FN bien parti pour arriver en tête aux Européennes : l’UMP pourra-t-elle se permettre d’attendre 2016 et ses primaires pour réagir ?<!-- --> | Atlantico.fr
Atlantico, c'est qui, c'est quoi ?
Newsletter
Décryptages
Pépites
Dossiers
Rendez-vous
Atlantico-Light
Vidéos
Podcasts
Europe
FN bien parti pour arriver en tête aux Européennes : l’UMP pourra-t-elle se permettre d’attendre 2016 et ses primaires pour réagir ?
©REUTERS/Philippe Wojazer

Le temps presse

Donné gagnant des prochaines élections européennes dans la plupart des sondages, le Front national est en progression constante depuis plusieurs mois. La victoire du FN le 25 mai pourrait entraîner des conséquences sur le plan national et contraindre les partis à réagir, à commencer par l'UMP, encore minée par ses divisions.

Christophe Bouillaud

Christophe Bouillaud

Christophe Bouillaud est professeur de sciences politiques à l’Institut d’études politiques de Grenoble depuis 1999. Il est spécialiste à la fois de la vie politique italienne, et de la vie politique européenne, en particulier sous l’angle des partis.

Voir la bio »

Atlantico : Est-ce que les électeurs se réfugient vers le FN en estimant que leur vote n'aura aucune conséquence puisque le FN n'aura pas la majorité au Parlement européen ? Le vote FN peut-il finalement servir de soupape de sécurité à un électorat français au bord de la rupture ?

Christophe Bouillaud : La vraie grande incertitude est de savoir si les gens vont aller voter. La réelle soupape de sécurité n'est pas le FN mais plutôt l'abstention. Les gens qui se détournent de plus en plus de la politique n'ont même pas envie de voter pour un parti. Ceux qui vont faire l'effort d'aller voter FN ne vont pas penser que ça ne sert à rien, ils vont se dire qu'il y aura un impact sur la politique nationale et sur le refus de la politique européenne telle qu'elle est menée. Il faut par ailleurs rappeler que le FN n'a jamais fait de scores extraordinaires aux Européennes. Là, ça veut dire qu'il se seraient rendus propriétaires des enjeux européens. C'est le FN qui va à l'avenir être identifié aux problèmes entre la France et l'Europe, ce n'est pas rien.

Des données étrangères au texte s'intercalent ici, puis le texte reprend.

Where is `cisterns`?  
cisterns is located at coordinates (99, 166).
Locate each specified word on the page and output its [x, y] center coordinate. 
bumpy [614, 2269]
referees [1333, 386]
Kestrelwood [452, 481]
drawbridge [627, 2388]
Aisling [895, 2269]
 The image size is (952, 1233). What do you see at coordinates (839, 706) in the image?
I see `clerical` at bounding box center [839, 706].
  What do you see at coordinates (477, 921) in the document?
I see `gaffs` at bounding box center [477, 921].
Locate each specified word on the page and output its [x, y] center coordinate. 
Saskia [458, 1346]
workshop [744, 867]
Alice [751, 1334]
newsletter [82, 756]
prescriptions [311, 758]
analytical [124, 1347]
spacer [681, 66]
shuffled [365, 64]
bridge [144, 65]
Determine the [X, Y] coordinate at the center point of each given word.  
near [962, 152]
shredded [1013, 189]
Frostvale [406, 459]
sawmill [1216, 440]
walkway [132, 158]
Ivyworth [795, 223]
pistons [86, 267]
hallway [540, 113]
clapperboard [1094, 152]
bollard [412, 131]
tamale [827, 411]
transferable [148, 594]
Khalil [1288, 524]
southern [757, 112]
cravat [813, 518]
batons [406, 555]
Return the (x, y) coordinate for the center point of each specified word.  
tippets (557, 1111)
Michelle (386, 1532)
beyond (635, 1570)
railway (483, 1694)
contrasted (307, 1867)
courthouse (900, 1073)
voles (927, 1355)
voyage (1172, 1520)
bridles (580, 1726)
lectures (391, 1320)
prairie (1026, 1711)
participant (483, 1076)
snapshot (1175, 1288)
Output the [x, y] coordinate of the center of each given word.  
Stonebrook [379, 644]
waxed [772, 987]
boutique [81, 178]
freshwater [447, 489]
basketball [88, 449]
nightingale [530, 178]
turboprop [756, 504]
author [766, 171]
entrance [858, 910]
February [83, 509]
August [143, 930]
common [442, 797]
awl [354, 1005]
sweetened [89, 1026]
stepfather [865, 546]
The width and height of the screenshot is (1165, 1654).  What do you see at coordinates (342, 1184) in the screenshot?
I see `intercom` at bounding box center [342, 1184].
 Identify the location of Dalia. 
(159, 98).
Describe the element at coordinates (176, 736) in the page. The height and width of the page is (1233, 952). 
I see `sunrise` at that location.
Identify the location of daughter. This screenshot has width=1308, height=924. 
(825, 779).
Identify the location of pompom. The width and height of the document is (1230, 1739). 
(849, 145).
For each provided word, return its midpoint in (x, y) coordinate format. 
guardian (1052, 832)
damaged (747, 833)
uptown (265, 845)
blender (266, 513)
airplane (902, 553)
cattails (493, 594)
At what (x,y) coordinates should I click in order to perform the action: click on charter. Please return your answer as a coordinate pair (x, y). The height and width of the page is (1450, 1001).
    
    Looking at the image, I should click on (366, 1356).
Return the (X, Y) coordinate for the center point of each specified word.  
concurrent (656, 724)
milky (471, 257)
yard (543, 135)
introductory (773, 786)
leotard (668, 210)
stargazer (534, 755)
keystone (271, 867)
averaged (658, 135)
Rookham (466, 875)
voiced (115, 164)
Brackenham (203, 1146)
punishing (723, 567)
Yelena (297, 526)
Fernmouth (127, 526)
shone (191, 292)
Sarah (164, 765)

Les bons résultats du FN aux Européennes vont-ils avoir des conséquences sur le paysage politique français et le rapport de forces entre les partis ?

Ça va renforcer l'idée générale que les partis politiques ne font pas assez leur travail. Les partis traditionnels vont devoir mieux le faire. Ces 25 % vont être transformés et donner l'impression d'être 60 % alors qu'au final, le score additionné des autres partis politique sera bien plus important.

Le FN va-t-il continuer à réaliser des scores élevés au fur et à mesure des élections, ou, au contraire, ce phénomène n'est pas durable ?

Il est durable, et à court terme je ne vois pas de changement. Dans les circonstances actuelles et dans les années qui viennent, les mêmes causes risquent de produire les mêmes effets. Le chômage est élevé, l'activité économique est au plus bas... D'une certaine façon tout le monde dit : "le FN a raison sur l'Europe". Plusieurs autres raisons peuvent conduire le FN à maintenir des scores élevés dans le futur : la désindustrialisation, une société qui vieillit...

Dans quelle mesure cette progression du FN est-elle aussi la marque d'une crise politique plus profonde ? Quels en sont les ressorts ?

Structurellement, en France on est en train de constater que les deux grands partis, UMP et PS, n'ont pas une politique économique et sociale très différente. Du coup, le système d'alternance ne fonctionne pas très bien et ne signifie plus grand chose. Le grand problème c'est qu'on a le sentiment que les deux grands partis n'offrent plus de véritable choix. Nous sommes des sociétés organisées sur des croissances relativement fortes, et nous n'en avons plus. On ne sait pas organiser une société libérale et démocratique quand on a pas de croissance. La crise de la démocratie n'est pas qu'en France, pratiquement tous les pays développés sont concernés. Le sentiment est que le système politique ne fonctionne plus.

L'UMP paie-t-elle le prix de son incapacité à incarner une opposition unie autour d'un projet ? Davantage occupés par leurs dissensions internes, les cadres de l'UMP semblent avoir fait le choix de l'inertie en attendant 2016 et des potentielles primaires, ou un éventuel signe de Nicolas Sarkozy pour permettre de sortir de l’ambiguïté. Pourra-t-elle vraiment tenir aussi longtemps ? 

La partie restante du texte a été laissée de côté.